Le compositeur césarisé pour La Nuit venue signe la sublime BO ambient et électro des Olympiades, dont il nous raconte le processus de création
Que représentait le cinéma de Jacques Audiard avant de travailler avec lui ?
Rone : Depuis longtemps, quand on me demandait en interview avec qui je rêverais travailler, je citais spontanément le nom de Jacques Audiard. C’est vraiment un de mes réalisateurs préférés depuis le premier film que j’avais vu de lui : De battre mon cœur s’est arrêté. Je me souviens encore de la sensation que j’ai ressentie en sortant de cette projection. J’avais l’impression d’avoir vu quelque chose de totalement nouveau dans le cinéma français.
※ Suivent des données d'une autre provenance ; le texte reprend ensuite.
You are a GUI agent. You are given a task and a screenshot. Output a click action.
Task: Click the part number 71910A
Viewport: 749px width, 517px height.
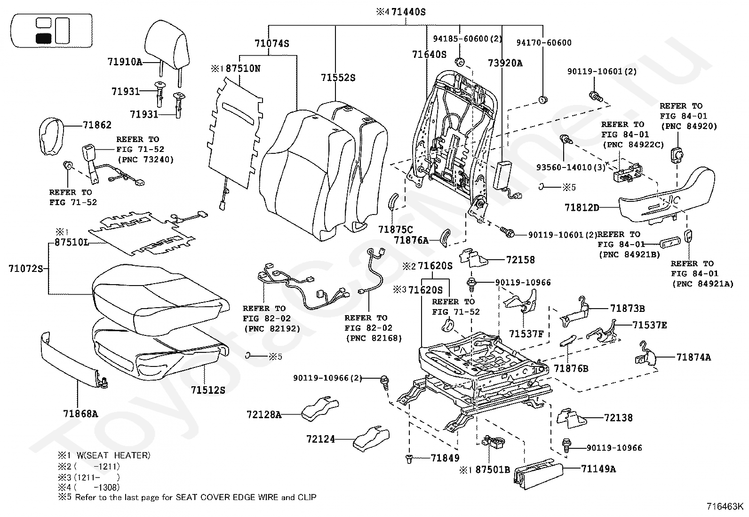pos(124,62)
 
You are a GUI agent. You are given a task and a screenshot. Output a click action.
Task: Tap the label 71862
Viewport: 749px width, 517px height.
pos(97,125)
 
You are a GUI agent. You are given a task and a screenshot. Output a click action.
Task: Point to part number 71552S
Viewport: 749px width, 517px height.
pos(338,78)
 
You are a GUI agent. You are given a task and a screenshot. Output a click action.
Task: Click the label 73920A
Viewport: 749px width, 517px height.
pos(505,63)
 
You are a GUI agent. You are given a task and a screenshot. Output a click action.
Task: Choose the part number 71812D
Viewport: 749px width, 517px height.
pos(582,207)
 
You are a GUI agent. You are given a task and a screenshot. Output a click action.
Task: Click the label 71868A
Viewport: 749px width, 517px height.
pos(80,414)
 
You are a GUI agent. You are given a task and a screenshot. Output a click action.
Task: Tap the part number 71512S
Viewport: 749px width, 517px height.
pos(208,390)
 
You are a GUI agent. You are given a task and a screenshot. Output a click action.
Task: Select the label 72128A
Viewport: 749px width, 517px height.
pos(263,414)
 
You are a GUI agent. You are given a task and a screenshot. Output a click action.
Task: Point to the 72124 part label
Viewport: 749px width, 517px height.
pos(320,439)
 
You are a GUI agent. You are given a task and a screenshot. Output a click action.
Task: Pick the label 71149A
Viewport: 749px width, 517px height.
pos(598,469)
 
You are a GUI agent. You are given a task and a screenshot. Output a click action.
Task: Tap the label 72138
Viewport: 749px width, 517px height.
pos(618,417)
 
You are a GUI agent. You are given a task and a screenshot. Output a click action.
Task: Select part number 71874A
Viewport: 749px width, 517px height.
pos(693,357)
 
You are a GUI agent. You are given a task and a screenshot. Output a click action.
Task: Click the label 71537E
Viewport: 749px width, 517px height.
pos(649,325)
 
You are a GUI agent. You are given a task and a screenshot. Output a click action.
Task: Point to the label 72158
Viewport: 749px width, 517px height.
pos(520,260)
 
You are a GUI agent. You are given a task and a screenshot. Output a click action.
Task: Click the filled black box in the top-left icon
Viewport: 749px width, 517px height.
pos(43,39)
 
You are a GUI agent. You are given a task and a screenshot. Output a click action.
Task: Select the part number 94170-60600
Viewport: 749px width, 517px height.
pos(543,43)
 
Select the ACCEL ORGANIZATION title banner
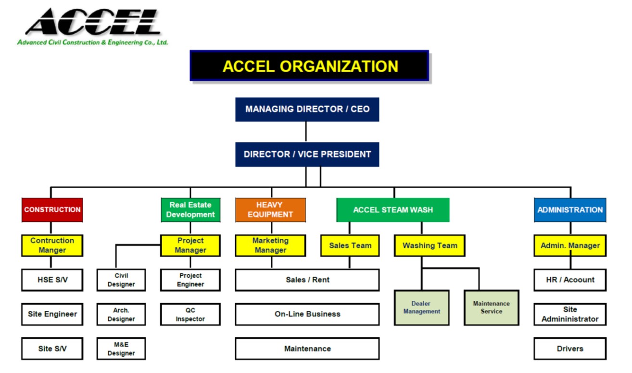309,66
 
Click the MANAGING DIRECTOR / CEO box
307,109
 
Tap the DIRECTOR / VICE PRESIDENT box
307,154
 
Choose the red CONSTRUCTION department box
52,210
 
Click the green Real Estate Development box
190,210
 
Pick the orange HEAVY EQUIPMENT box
270,210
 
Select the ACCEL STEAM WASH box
392,210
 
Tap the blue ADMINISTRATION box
569,210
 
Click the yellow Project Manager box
190,245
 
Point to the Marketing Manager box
270,245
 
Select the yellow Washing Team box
430,245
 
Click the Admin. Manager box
569,245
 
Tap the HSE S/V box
52,280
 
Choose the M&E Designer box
121,349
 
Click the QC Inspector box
190,314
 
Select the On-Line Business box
307,314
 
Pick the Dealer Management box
421,308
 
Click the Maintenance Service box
491,308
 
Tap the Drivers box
569,349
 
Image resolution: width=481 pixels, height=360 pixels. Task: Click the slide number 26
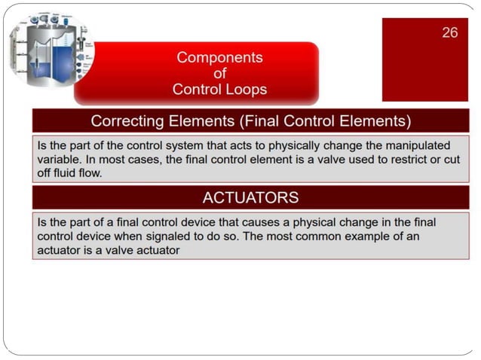click(x=449, y=32)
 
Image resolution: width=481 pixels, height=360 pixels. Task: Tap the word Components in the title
click(x=219, y=57)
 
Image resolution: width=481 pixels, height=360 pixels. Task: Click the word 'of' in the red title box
click(x=219, y=74)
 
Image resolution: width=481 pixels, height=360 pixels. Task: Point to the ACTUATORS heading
click(x=250, y=198)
Un film très noir dont j’avais adoré la musique d’Alexandre Desplat. Et mon enthousiasme ne s’est jamais démenti, surtout lorsque j’ai découvert plus tard Un prophète. J’avais devant moi le Scorsese français ! J’avais la sensation d’un cinéma physique qui vous prend aux tripes, quelque chose de très sensuel dans l’image, un travail de dingue sur le son. Je vis une expérience sensorielle et pas seulement cérébrale devant chacun de ses films.
Et vient donc le jour où le rêve devient réalité…
Je suis en train de mixer un album à Paris quand je reçois un coup de fil où on me dit que Jacques aimerait me rencontrer pour la musique de son nouveau film. Tout est allé très vite. Il m’a montré Les Olympiades dès le lendemain et je me suis donc retrouvé dans une salle à côté de lui. Le film était déjà monté, même s’il y a eu évidemment de nombreux changements ensuite. Et je me prends une claque. C’est un Audiard qui prend une forme inédite en abordant de nouvelles thématiques en s’emparant d’une génération qui n’est pas la sienne. Ce dernier point est bluffant. Il parle incroyablement bien de la jeunesse française. Et la fraîcheur du film colle bien à la jeunesse éternelle d’Audiard ! Jacques m’emmène ensuite dans sa salle de montage juste à côté et on se parle 4 bonnes heures de ce qu’il imagine pour la musique. Il y a une vraie urgence car il a la volonté de le présenter au comité de sélection de Cannes
Qu’est- ce- que vous percevez de ses attentes ?
En fait, sur le montage que j’ai vu, il avait posé des musiques de Schubert. Du coup, j’ai vraiment cru qu’il y avait maldonne ! (rires) Mais il m’a rassuré en me disant de tout oublier. Et j’ai compris qu’il avait à la fois envie d’être surpris et d’une certaine modernité qui colle à ses personnages. Il m’avait contacté car il avait aimé ma BO de La Nuit venue et aussi le spectacle Room with a view que j’ai fait avec les danseurs du Ballet National de Marseille.
C’est quelqu’un qui connaît la musique…
Oui, sa culture musicale est assez incroyable
LES OLYMPIADES: AUDIARD SE REINVENTE DANS UN FILM GENERATIONNEL [CRITIQUE]Comment commencez- vous alors à travailler ?
En sortant du rendez- vous, il y avait quand même une forme de test. Il m’a demandé de choisir 3 scènes de mon choix et de lui envoyer dans 3 jours 3 propositions de musique. J’ai bossé comme un taré avec la trouille de passer à côté d’un truc de dingue. Et je me souviendrai toute ma vie de son retour : un mail avec juste écrit « Amazing ! ». Puis il m’a appelé en me disant un truc qui m’a à la fois fait super plaisir et terrorisé : il réalisait que la musique devait être plus présente et passer de 25 à 45 minutes. Le tout avec seulement un mois pour le créer. C’est le mois où j’ai le plus bossé de ma vie ! Et j’ai suivi la même méthode que pour La Nuit venue, inspirée de celle de mon idole Miles Davis qui avait composé la musique d’Ascenseur pour l’échafaud devant le film. J’ai donc investi dans un grand écran, j’ai récupéré le montage, je lançais le film en boucle et je composais dessus. Et j’enregistrais dès qu’il se passait quelque chose d’intéressant. Puis je l’envoyais à Jacques qui réagissait. Je ne peux composer qu’en regardant les images, d’avoir un rapport charnel avec elle. J’avais Jacques 3 ou 4 fois au téléphone par jour. Il m’a poussé sur des territoires que je n’expérimente habituellement jamais. La BO est assez riche au final avec des morceaux très épurés et d’autres où il m’a poussé dans des extrêmes, dans la saturation des sons comme cette scène de montée de MDMA
Comment avez- vous vécu la projection du film en compétition à Cannes ?
Comme un choc ! Voir à la fin du film Tilda Swinton secouer la tête en rythme sur la musique du générique restera une image inoubliable pour moi. Et tout au long de cette projection, j’ai éprouvé la même sensation que dans certains concerts.